It's really just that. A monad is really just a type that admits lawful definitions of map (so it's a functor), pure and ap (so it's an applicative functor) and bind (or flatmap, though depending on your language this may be too powerful compared to a classical bind, cf. Scala). There's a lot of cool stuff that falls out of that, but if you understand "given a value in some context (of type m a, say) and a function that lifts values into that context (possibly at a different type, i.e., a -> m b), I can produce a value in the same context (m b, again, possibly at a different type)", there's not much else to look into. The functor, applicative, and monad laws dictate some of the operational characteristics of such definitions on a particular type, but that's really only relevant if you're making your own.
Lifting is just a fancy word for (in this specific case, anyway) taking a concrete value and putting it some kind of computational context.
I have a value 1 :: Int. There are a lot of contexts I can put that concrete value in! That is, I can make lots of values of type m Int that represent different views on the same value.
Let's start by looking at how functors (types that admit a lawful definition of map) lift values.
map :: Functor f => (a -> b) -> (f a -> f b) -- equivalently (and more usually) (a -> b) -> f a -> f b
Normally, this is explained by saying "given a function a -> b and a value of type f a for some functor f, apply the function on each a in f a and give me the result wrapped up in f". Another way of explaining it (which I've written the type for preferentially) is "given a function a -> b, give me a function f a -> f b. We're lifting the entire function into whatever our functorial context is.
Examples:
1 :: Int
map (+1) :: Functor f => f Int -> f Int
map show :: Functor f => f Int -> f String
Just 1 :: Maybe Int
map (+1) (Just 1) = Just 2 :: Maybe Int
map show (Just 1) = Just "1" :: Maybe String
[1] :: [Int]
map (+1) [1] = [2] :: [Int]
map show [1] = ["1"] :: [String]
Skipping directly up to monads, we really just need pure :: Monadm=> a -> m a (a function which does nothing but put a value into a monadic [technically applicative] context) and bind :: Monad m => m a -> (a -> m b) -> m b. To keep it simple, we'll just reproduce map.

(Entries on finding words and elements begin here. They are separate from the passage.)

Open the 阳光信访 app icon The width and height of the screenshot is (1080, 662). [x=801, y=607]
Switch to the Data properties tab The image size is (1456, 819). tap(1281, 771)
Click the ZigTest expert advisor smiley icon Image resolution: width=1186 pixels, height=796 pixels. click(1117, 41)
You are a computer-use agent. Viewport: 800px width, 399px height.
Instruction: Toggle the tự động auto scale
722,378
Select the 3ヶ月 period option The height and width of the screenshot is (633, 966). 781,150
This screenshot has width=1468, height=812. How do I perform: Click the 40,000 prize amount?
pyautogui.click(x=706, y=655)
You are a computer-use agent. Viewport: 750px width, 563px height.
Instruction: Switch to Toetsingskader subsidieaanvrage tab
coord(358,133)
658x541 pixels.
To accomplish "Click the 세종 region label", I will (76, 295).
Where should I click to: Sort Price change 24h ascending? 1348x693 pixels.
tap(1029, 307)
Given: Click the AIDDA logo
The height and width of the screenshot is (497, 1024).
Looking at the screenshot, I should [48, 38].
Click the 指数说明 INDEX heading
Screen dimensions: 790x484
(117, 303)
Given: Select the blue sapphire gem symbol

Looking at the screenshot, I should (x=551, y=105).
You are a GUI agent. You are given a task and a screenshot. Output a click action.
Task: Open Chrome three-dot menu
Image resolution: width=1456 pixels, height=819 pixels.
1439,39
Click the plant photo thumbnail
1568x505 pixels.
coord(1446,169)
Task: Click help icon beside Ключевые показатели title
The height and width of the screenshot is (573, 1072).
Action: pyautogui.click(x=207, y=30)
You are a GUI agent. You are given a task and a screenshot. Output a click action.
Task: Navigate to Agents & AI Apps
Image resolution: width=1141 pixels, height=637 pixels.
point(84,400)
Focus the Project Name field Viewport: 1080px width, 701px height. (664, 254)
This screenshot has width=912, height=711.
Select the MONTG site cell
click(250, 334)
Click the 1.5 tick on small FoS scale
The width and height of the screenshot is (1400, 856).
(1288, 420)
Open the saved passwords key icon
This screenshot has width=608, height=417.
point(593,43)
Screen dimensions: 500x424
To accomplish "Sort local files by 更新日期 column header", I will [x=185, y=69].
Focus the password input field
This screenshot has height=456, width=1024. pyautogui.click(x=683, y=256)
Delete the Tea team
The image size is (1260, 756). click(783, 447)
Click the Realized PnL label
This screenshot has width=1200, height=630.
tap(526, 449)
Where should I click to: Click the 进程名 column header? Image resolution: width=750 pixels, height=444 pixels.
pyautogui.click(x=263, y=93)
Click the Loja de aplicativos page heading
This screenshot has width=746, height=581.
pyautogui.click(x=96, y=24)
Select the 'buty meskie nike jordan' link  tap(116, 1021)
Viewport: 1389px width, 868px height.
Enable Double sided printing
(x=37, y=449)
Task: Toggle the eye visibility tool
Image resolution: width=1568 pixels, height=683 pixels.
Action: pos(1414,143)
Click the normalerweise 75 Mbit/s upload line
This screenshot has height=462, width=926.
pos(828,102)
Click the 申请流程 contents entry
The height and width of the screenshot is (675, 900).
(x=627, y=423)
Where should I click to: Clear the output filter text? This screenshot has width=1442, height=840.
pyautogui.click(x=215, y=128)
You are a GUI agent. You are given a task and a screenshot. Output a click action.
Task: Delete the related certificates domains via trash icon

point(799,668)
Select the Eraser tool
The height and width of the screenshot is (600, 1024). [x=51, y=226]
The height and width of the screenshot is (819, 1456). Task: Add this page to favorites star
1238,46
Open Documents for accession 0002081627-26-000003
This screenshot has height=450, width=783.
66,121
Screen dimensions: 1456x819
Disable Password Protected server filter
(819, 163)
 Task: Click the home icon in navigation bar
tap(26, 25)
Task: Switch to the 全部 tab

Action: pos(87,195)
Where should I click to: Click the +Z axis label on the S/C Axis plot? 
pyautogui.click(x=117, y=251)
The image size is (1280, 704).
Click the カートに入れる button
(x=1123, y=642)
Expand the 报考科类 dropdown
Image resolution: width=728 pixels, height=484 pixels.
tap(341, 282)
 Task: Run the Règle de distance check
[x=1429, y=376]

-- We compose our function with pure to get their types into a shape that bind will understand
incM :: Monad m => (Int -> Int) -> (Int -> m Int)
incM = pure . (+1)
showM :: Monad m => (Int -> String) -> (Int -> m String)
showM = pure . show
-- worth noting, Just 1 and [1] are both the same as pure 1 :: f Int with f fixed at Maybe and [], respectively
bind (Just 1) incM = Just 2
bind (Just 1) showM = Just "1"
bind [1] incM = [2]
bind [1] showM = ["1"]
bind (bind (Just 1) incM) showM = Just "2"
-- bind (Just 2) showM
bind (bind [1,2,3] incM) showM = ["2", "3", "4"]
-- bind [2,3,4] showM
So you can see that this is a way of getting a value "out of" some context (like pulling the value of a Maybe or all the values out of a list), doing some sort of transformation on it, then wrapping it back up in the initial context; it also lets you chain these transformations, finally wrapping everything back up when you're done. flatmap is called that because bind for the list monad is exactly "map a function over this list and then flatten the list".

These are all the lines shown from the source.